Kau hanya terdiam, menyembunyikan kemarahanmu. Aku tahu kata-kataku barusan semakin memperlebar jarak antara kita.

“ tuhan itu sombong dan dia tidak perduli kau memujinya atau tidak? kekuasaannya tidak akan berkurang dengan itu. Dia tidak butuh kau untuk menegakan syariat2nya" ucapmu serak.

"lalu bagimu, apa ada artinya mereka yang berbeda?” sambungku bertanya.

hening...

“apa yang kau miliki” tanyamu setelah hampir 10 menit kau terdiam.

“imajinasi dan aku merdeka didalamnya”

“apa itu caramu mengusir rasa bosan? Atau jangan-jangan kau hanya bersembunyi dari dunia yang kau tolak, akui saja, kau, aku dan kita semua sudah kalah” tuturmu berapi-api.

“ dengan bangga aku bisa bilang, aku tidak kalah!
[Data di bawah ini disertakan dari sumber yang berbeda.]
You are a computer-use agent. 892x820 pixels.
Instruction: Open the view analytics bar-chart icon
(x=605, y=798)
Saat ini aku hanya sedang bersetubuh dengan rasa bosan” kataku.

Kau terperangah, menatapku tengadah.





“nihilistic!” teriakmu menggelombang.

“romantic” sambungku



Sudahlah, mari kita bicara tentang manusia, dan bumi.

Kau melempar pandangan ke arah luar jendela, seperti sedang menunggu sesuatu yang tidak akan pernah datang.
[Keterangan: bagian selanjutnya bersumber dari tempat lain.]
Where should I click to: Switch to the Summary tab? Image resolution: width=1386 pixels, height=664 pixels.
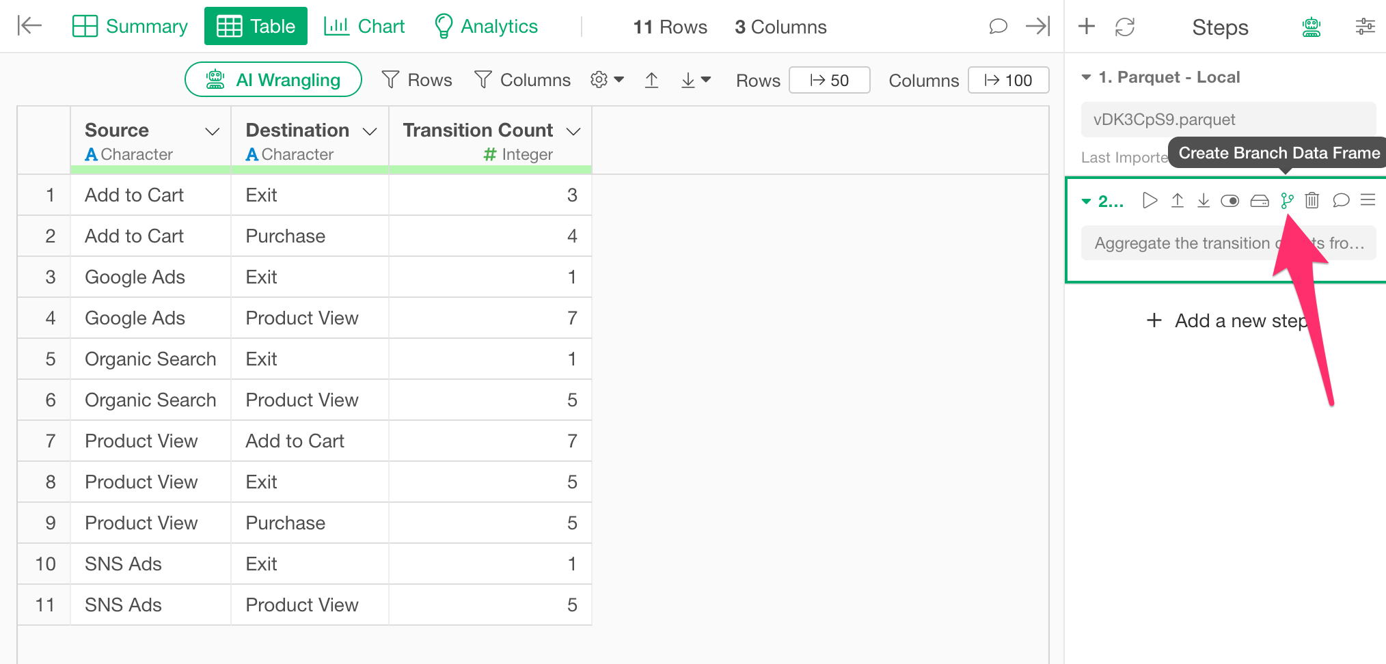pos(130,27)
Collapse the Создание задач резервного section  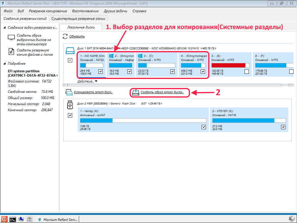pyautogui.click(x=5, y=28)
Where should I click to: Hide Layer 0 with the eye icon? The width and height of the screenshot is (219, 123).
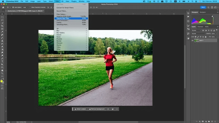192,40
aku hanya bersenandung, memastikan bahwa hanya akan ada sesuatu yang datang untuk kita;

waktu.





Sesungguhnya, tak ada peristiwa dalam sejarah yang tidak bisa diganggu gugat, tak ada peristiwa dalam sejarah yang tak bisa dipertanyakan! Belajarlah untuk berbeda.. ini bukan amerika, bukan kuba, bukan inggris, bukan arab, bukan roma, bukan jerman!

Ini Indonesia. disini, ungu, kangen band, peterpan, radja, armada dan rekan-rekan sejenisnya sedang mendulang sukses…



Jalan itu berdebu, berkarat dan sesak…Jalan yang setiap hari kita lalui, entah berapa banyak peristiwa yang terjadi disana, ragam kata yang melukiskan kemegahan jalan-jalan itu…Seperti hari ini.. Aku melihat jalan itu dengan nanar’ kau sudah tak ada lagi disana, namun dunia akan terus melangkah seperti mesin-mesin industri yang membangun kerajaan capital, pergerakan mesin-mesin yang menopang peradaban juga mengukuhkan rezim dan dinasti, mengeksploitasi alam… mereka hanya berhenti saat dunia ini sudah tak lagi layak ditinggali –

Kiamat

Artikel Terkait

1 komentar:

Anonymous said...

Sesekali kita emg perlu mempertanykan banyak hal, karena tdk semua yg kita percaya itu bener.
Seru!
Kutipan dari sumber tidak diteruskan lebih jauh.